– Casa comigo? – Vicente propôs precocemente, logo nos primeiros encontros com Bia.
– Humm. Acho que não – hesitou. – Não tem nada a ver com você ou com nossa linda relação. É que se eu me casar com você, não poderei me casar com mais ninguém – completou meio arrogante e ingenuamente, sem se dar conta que seu coração já estava definitivamente fisgado.
Vicente assustou-se com tamanha sinceridade, o que fez com que sua admiração pela namorada crescesse. Ele não se chateou. Já tinha levado tantos “nãos”.
E, especificamente naquele momento, ainda estava anestesiado com último e irreversível “não” que tinha recebido da vida. Mas disparou à queima roupa, sem pensar muito, numa sutil insistência:
– Sabe, Bia, é que se eu morrer, ninguém terá a minha pensão.
– Cruzes! E eu lá quero me casar para enviuvar logo em seguida?
Houve um breve silêncio entre eles, mas nenhum mal estar. Era incrível o campo de compreensão e de cumplicidade que se instaurava quando estavam juntos.
Os corações de ambos serenavam. Era uma naturalidade que não precisava de palavras, a comunicação se estabelecia no olhar.
E o namoro continuou. Viajaram. Descobriram afinidades. Perderam-se de si mesmos, se encontraram um no outro. Mais se conheciam, mais se gostavam.
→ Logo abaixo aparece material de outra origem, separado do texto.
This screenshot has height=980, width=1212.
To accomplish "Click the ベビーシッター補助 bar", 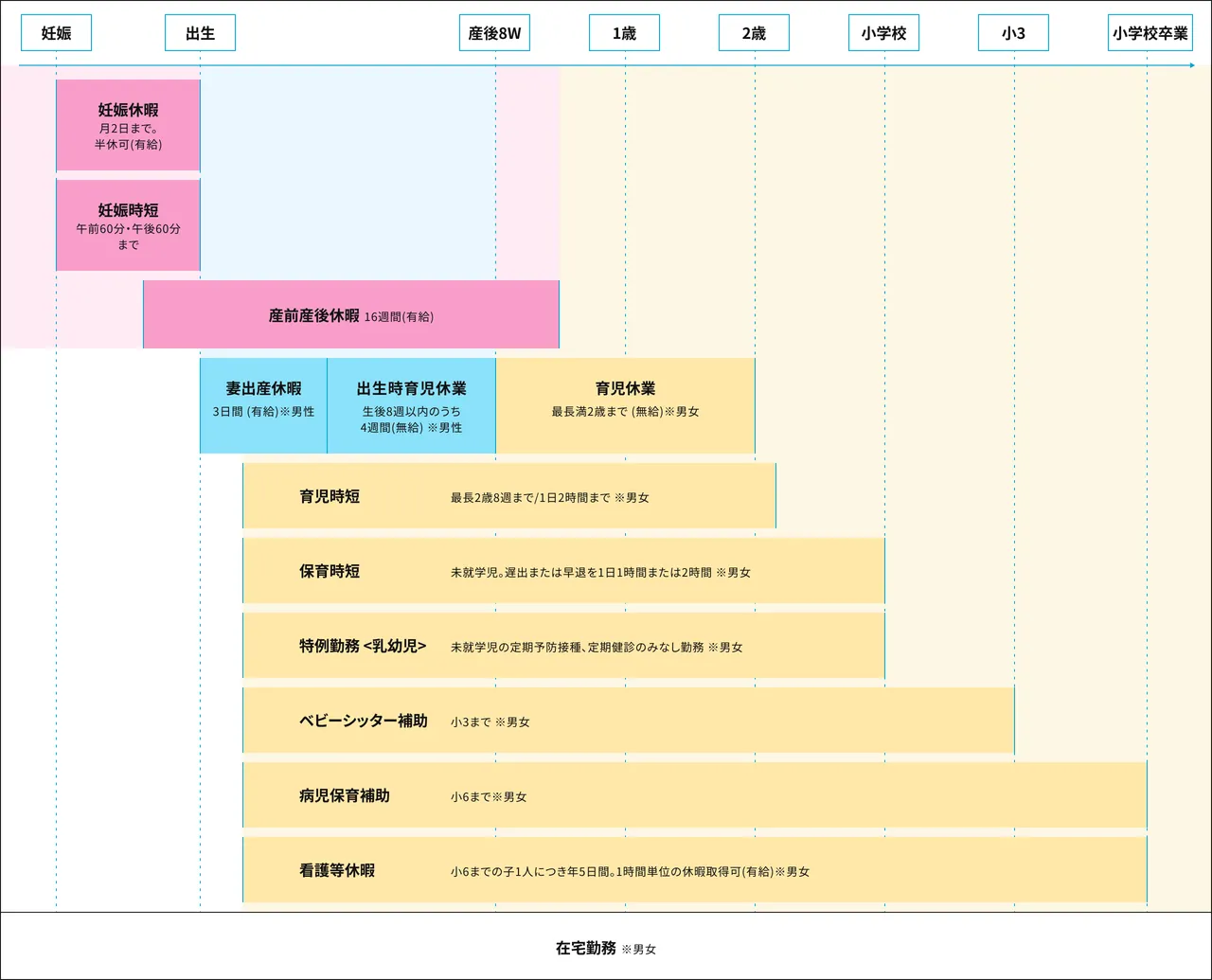I will tap(628, 720).
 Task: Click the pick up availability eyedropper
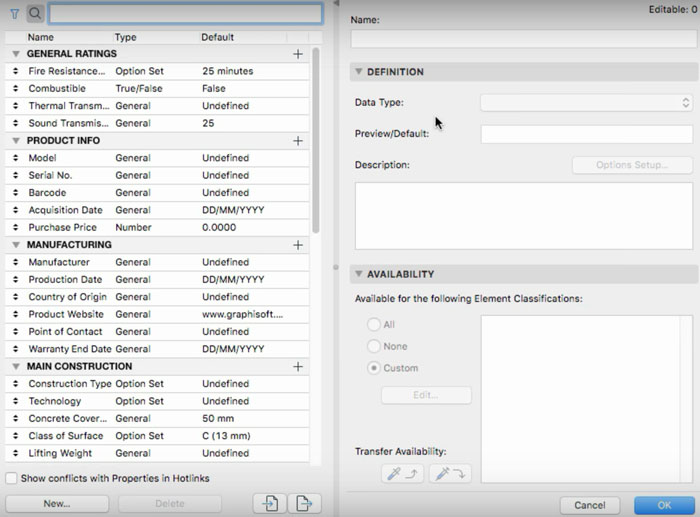[x=405, y=474]
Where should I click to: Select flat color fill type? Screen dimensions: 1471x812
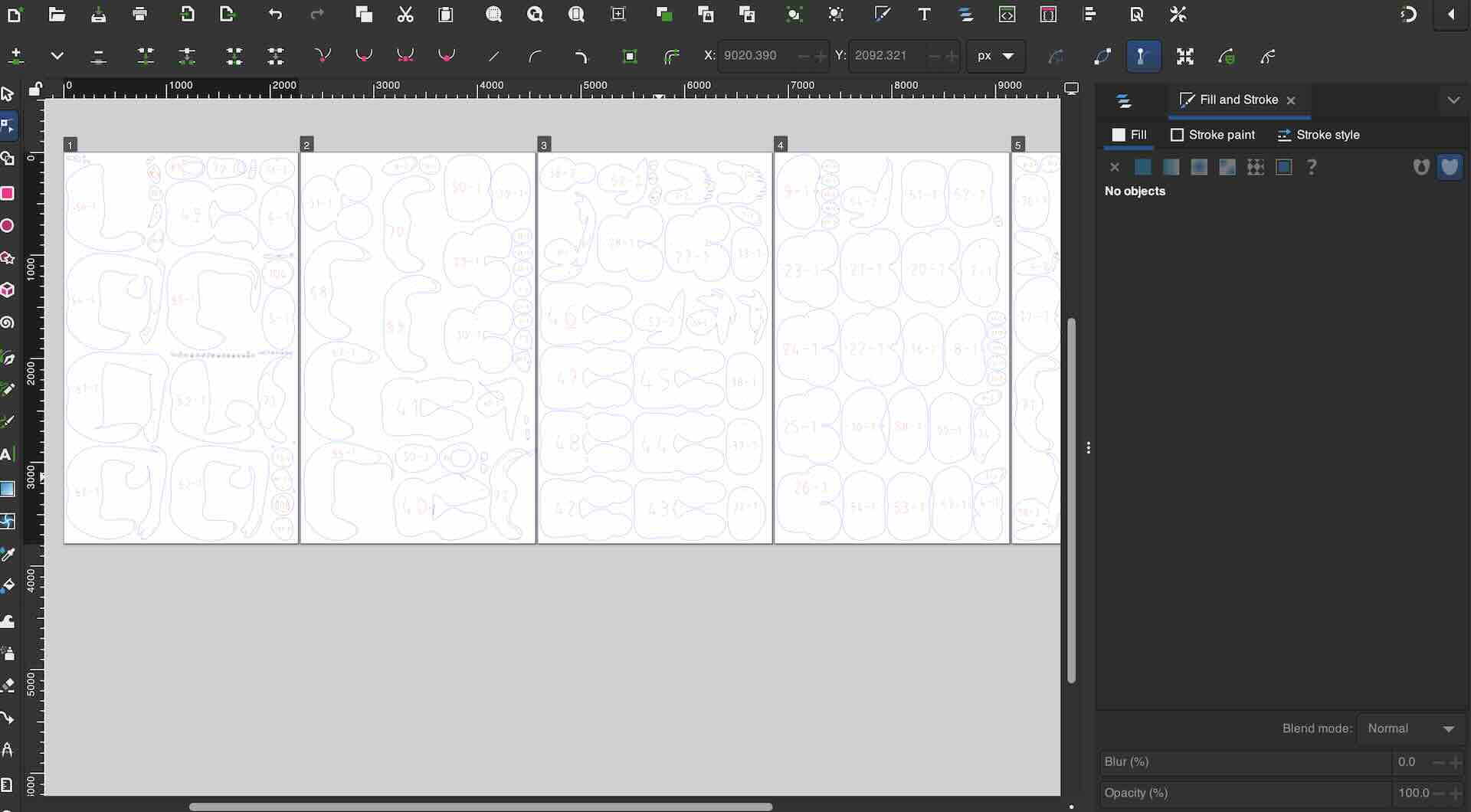[1142, 167]
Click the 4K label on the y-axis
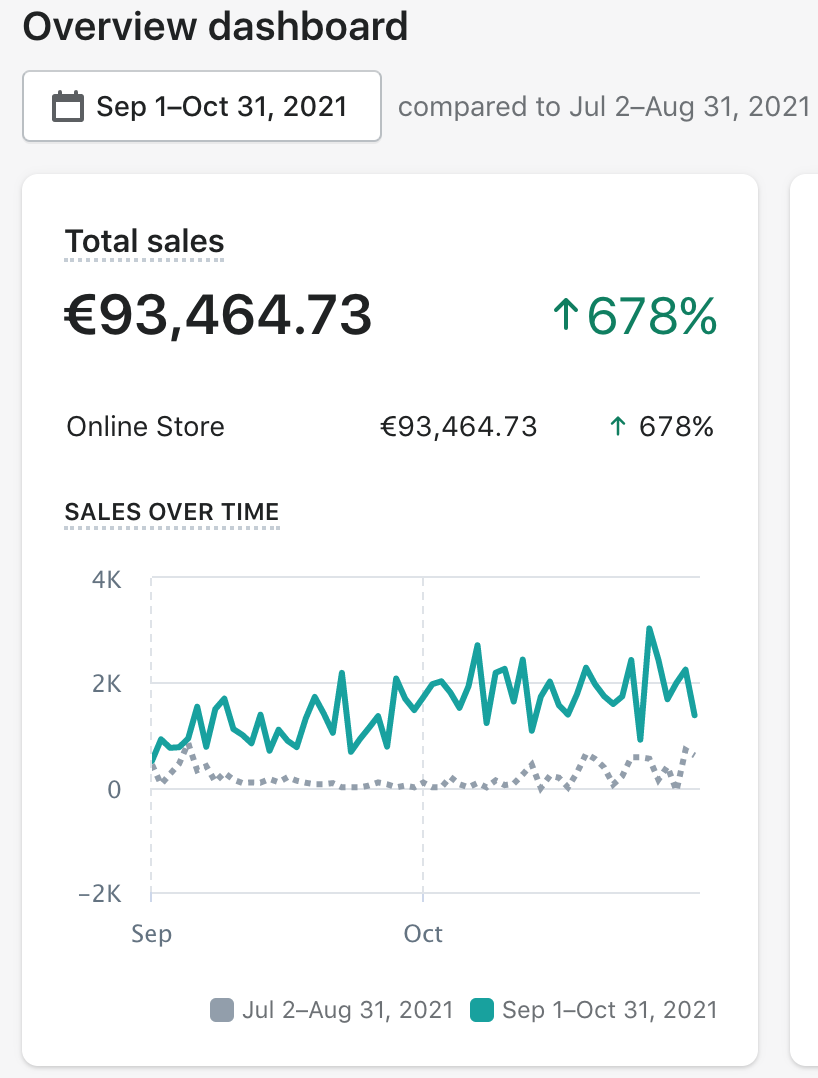Viewport: 818px width, 1078px height. [x=106, y=579]
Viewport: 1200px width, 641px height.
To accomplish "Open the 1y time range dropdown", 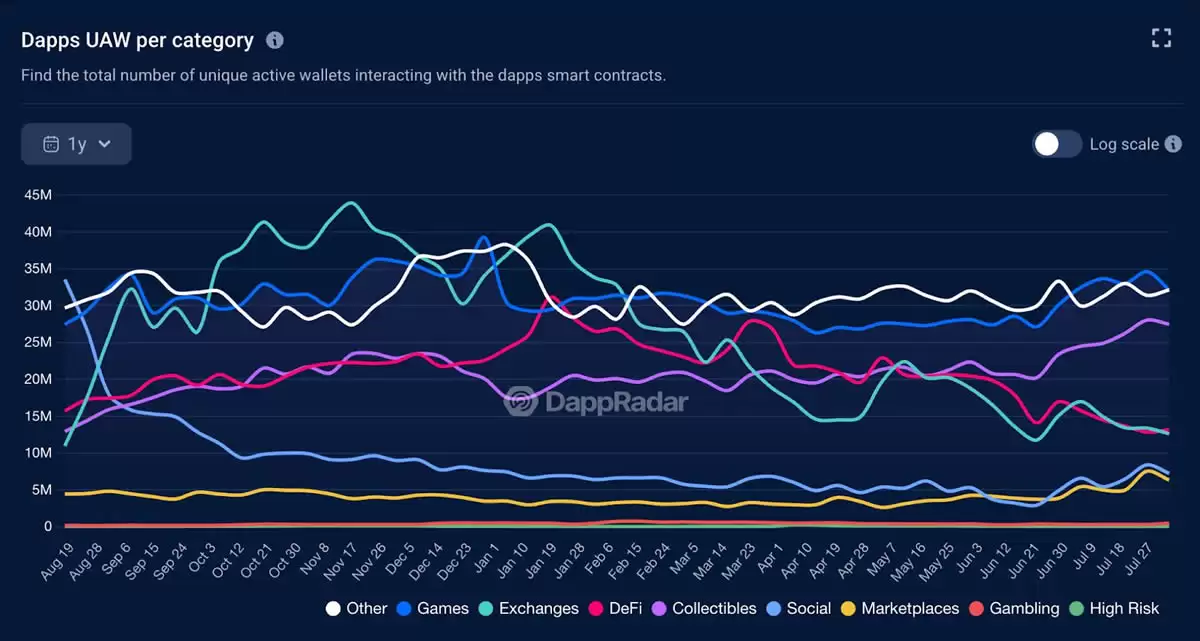I will pos(76,143).
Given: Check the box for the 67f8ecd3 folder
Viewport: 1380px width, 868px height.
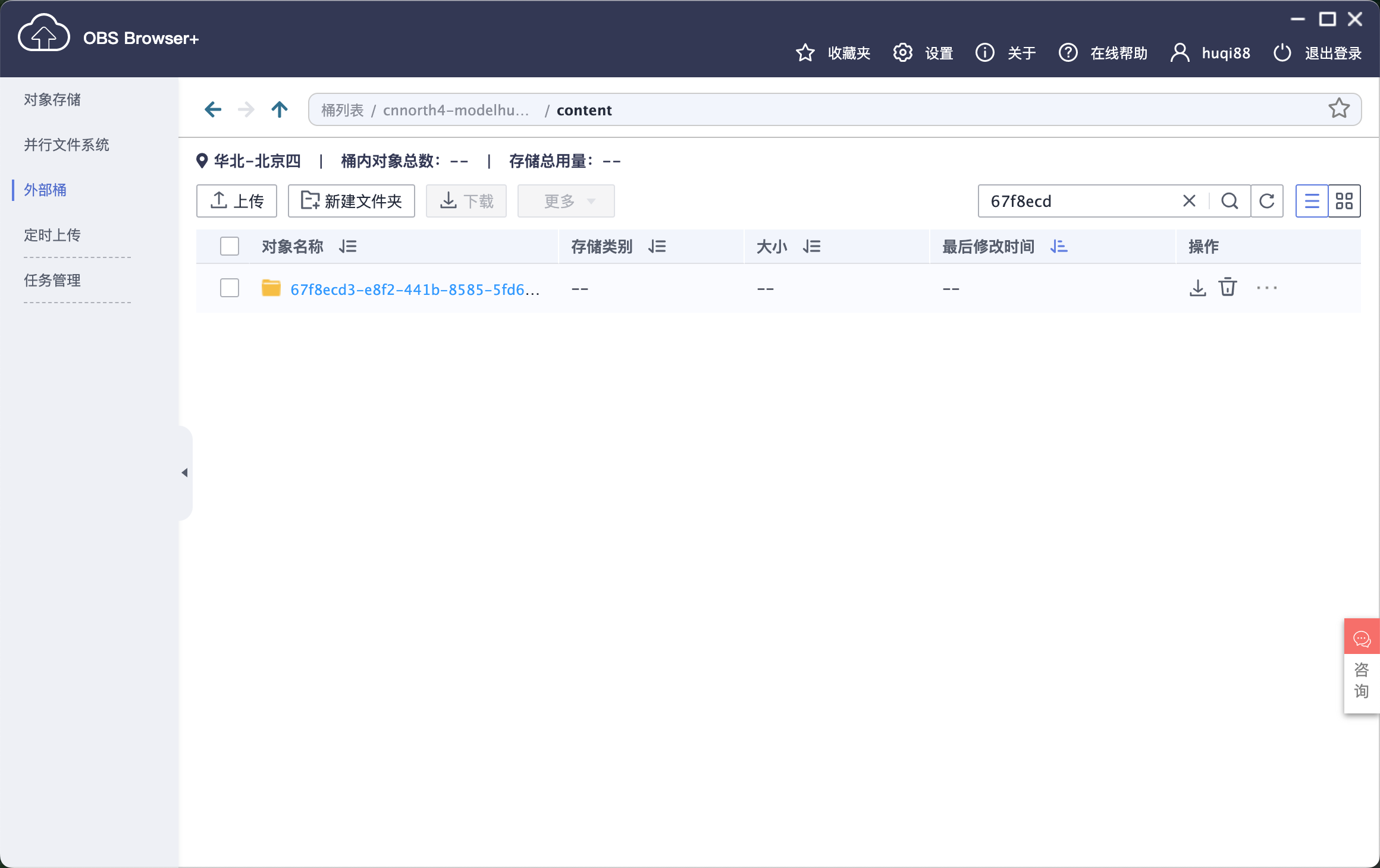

A segunda tentativa veio quase um ano depois, quando retornavam de uma viagem que fez as vezes de lua de mel. Bia retornaria para a cidade natal.
Vicente, desbravador que era, continuaria o passeio por mais duas semanas. A despedida, ocorrida na saguão do aeroporto, foi dolorida, com direito a beijos e lágrimas, como é a de todos os amantes.
Ele embarcou enquanto ela esperava sua conexão. O pedido veio em forma de mensagem escrita no telefone de Bia:
– Oi, Bia. Embarcado! Estava no banheiro do aeroporto por causa de problemas gastrointestinais que me acometeram após o fish and chips e estive pensando… Tivemos dias maravilhosos nas férias. Você é ouro em pó! Fomos feitos um para o outro. Casa comigo?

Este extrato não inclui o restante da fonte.